There is a synthesis status "complete" indication.
I think its synthesizable because synthesis indicated that it finished (synthesis status "complete") and the tool inferred what was modeled in the RTL. The posted code models a bunch of compares, and (based on your comments) synthesis built and connected them using luts. The tool finished with no latches which is good.
Other indications which would be positive WRT synthesis quality of results
With the synthesized design open, f4 in Vivado should produce a schematic, which should be recognizable as your design. In your case you should see many instances of the max module.
A post synthesis netlist was generated. Vivado stores the post synthesis netlist into a file container .dcp. Its a lot like a zip file. It can be viewed or extracted using 7zip or similar. It should contain a .edn or .edf file. In project mode (GUI) Vivado puts this file where it wants to so you might need to used find or similar to find it.
A hard negative indication would be that the synthesis hangs for hours rather than completing the task.
The biggest issue I see with the posted code is utilization, which is shown in the UTLZ-1 error in implementation, which means the design is bigger that the part targeted WRT luts. You have 56 pounds of stuff in a 53 pound box. Maybe reduce the word size from 64 to 32 bits. Alternatively, you may be able to use less max modules if you figure out a way to use them as an engine and multiplex the data in and out, storing in registers. If you need to do N operations you don't necessarily need N operating engines, just time share the single operation and store results as needed.
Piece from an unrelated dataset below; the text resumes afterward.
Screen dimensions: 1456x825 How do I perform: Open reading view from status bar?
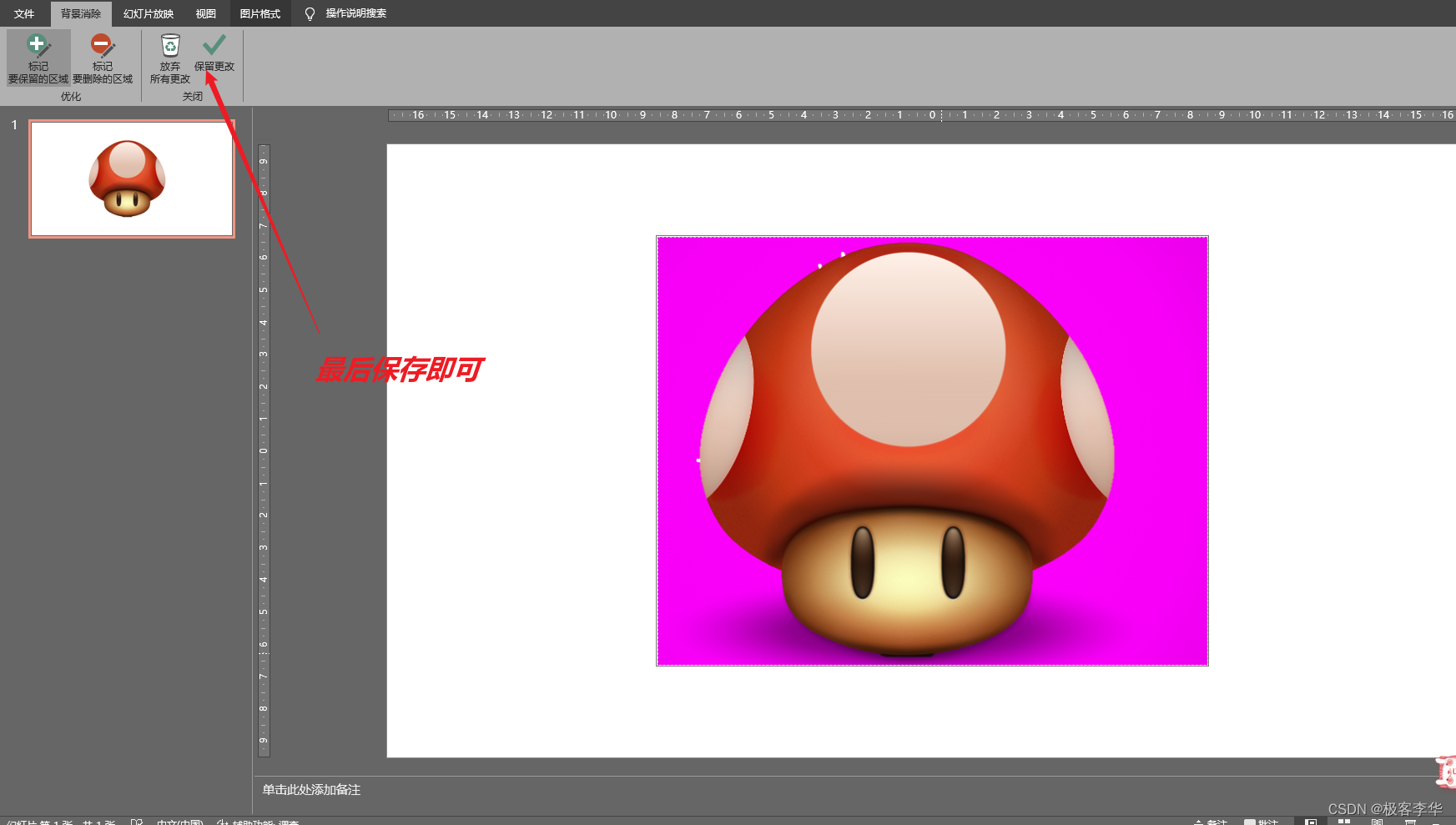1377,822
The design's IO utilization is >> that the number of IO available in the physical part targeted. You will need to re-architect this to fit within the available IO. This will probably involve the use of a RAM to store samples. Maybe this could be the start of another question about how to make it fit.
You won't be able too deploy a .bit file to hardware until the design fits in the part.
Re the division operator:
The / operator is used as part of the generate loop which unrolled at elaboration, you are not asking Verilog RTL for divide; should be ok the way / is used. The divide you get is integer division.